**Exercise aim**
Rescale the listing below by rewriting all of its lines, requests included, with every coordinate in the answers multiplied by 2.4 and rounded to the nearest whole number, halves rounded up. Leave out the pictures.

**Data provided**
+ + + +
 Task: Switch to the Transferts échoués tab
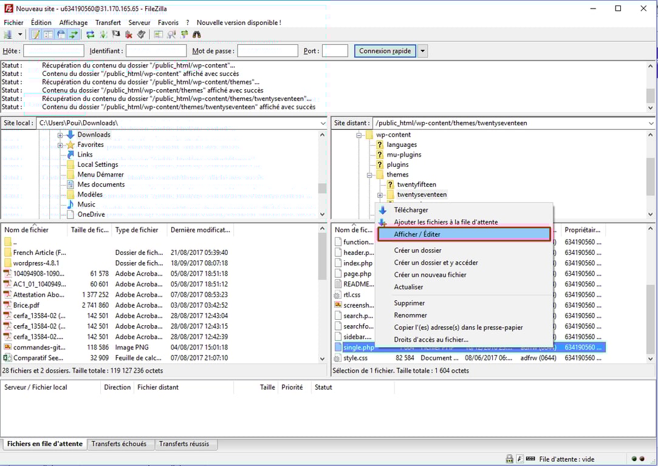click(120, 444)
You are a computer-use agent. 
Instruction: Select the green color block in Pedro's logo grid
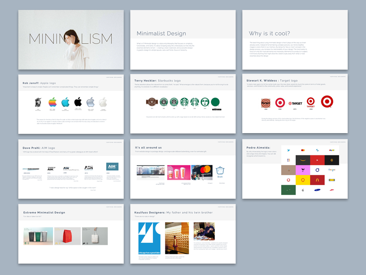click(288, 190)

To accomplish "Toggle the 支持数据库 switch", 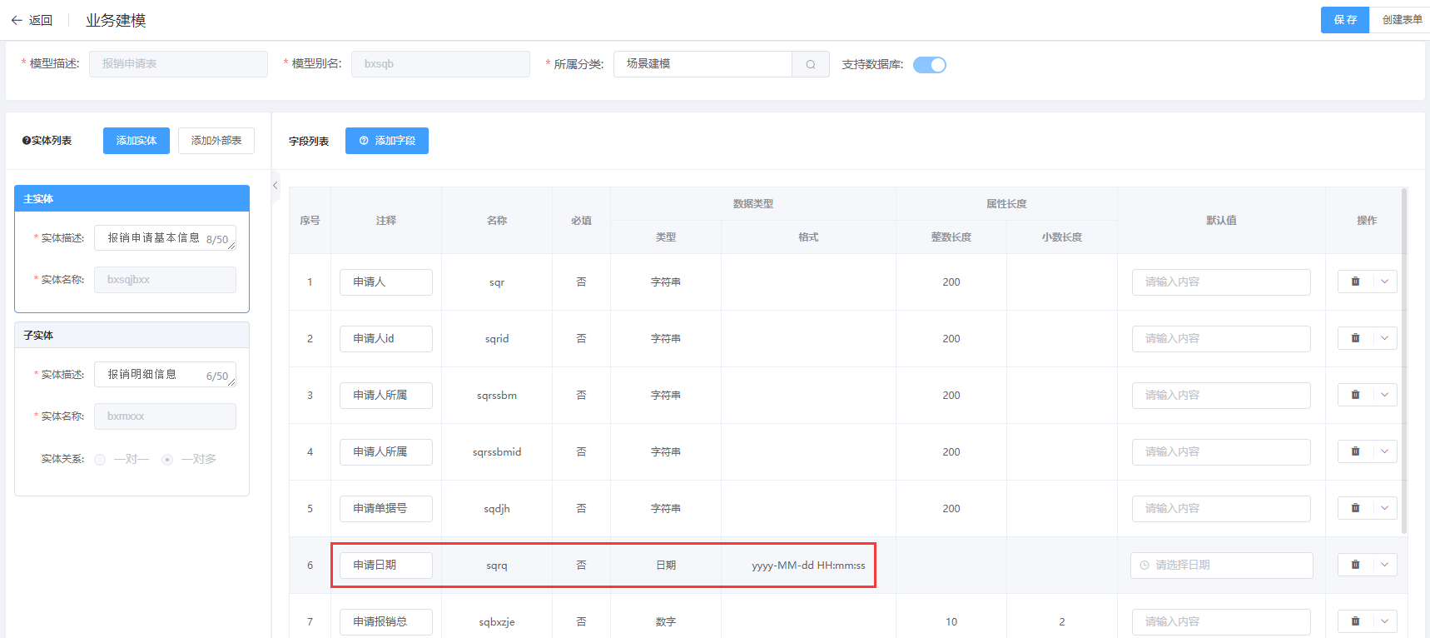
+ + + +
**Exercise solution**
 Task: Switch to the Transferts échoués tab
click(288, 1066)
You are a computer-use agent. 
Instruction: Select the green color block in Pedro's logo grid
click(691, 456)

To accomplish "Toggle the 支持数据库 switch", 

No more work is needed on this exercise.